I don’t have some grand unifying theory of Orphan Black at this point. I wasn’t terribly happy with the first two episodes, but I felt the third was an improvement. I’m separating my comments by storyline groups, because the truth is this show feels very fractured right now. Obviously, there has been some overlap with the main storyline, but the clones seem almost like distanced relatives at this point.


Oddly enough, the crazed, manic, half-sensical, “soccer mom”* weirdness of Alison Hendrix that has often served as this show’s comic relief has shot out of the gate as the most interesting aspect of the show. Donnie gets fired and then Alison decides to buy her drug dealer’s business as he leaves for college in order to replace Donnie’s lost income and provide a voter base for her to run for the school board.

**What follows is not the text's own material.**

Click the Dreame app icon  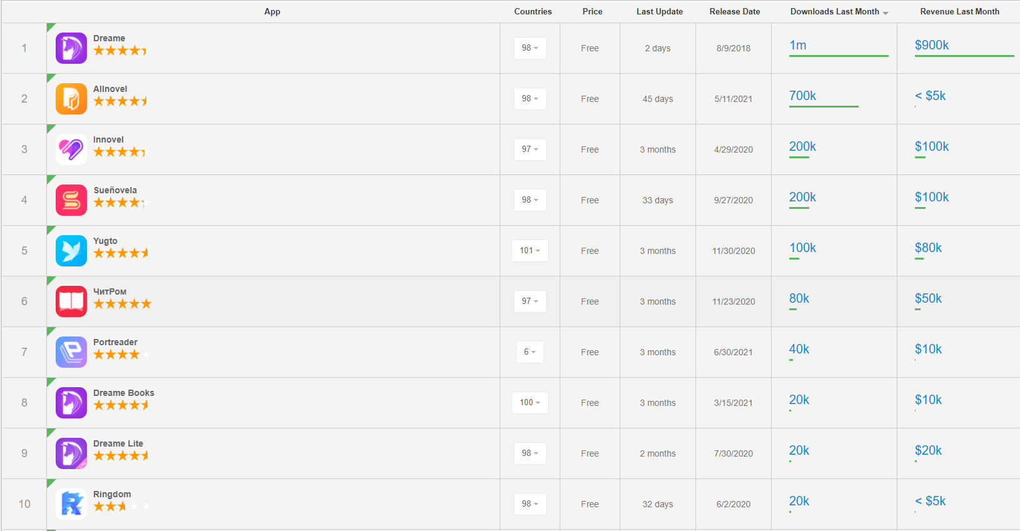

It’s a humorously crazy plan from a narcissistic, shallow drug addict who likes to wrap herself in the flag of her children.

*This is a phrase I’ve never understood. Why isn’t it just “suburban mom” or “upper middle class suburban mom?” That’s what it means. What does soccer have to do with that? Does it just seem weird to me because nobody played soccer where I grew up?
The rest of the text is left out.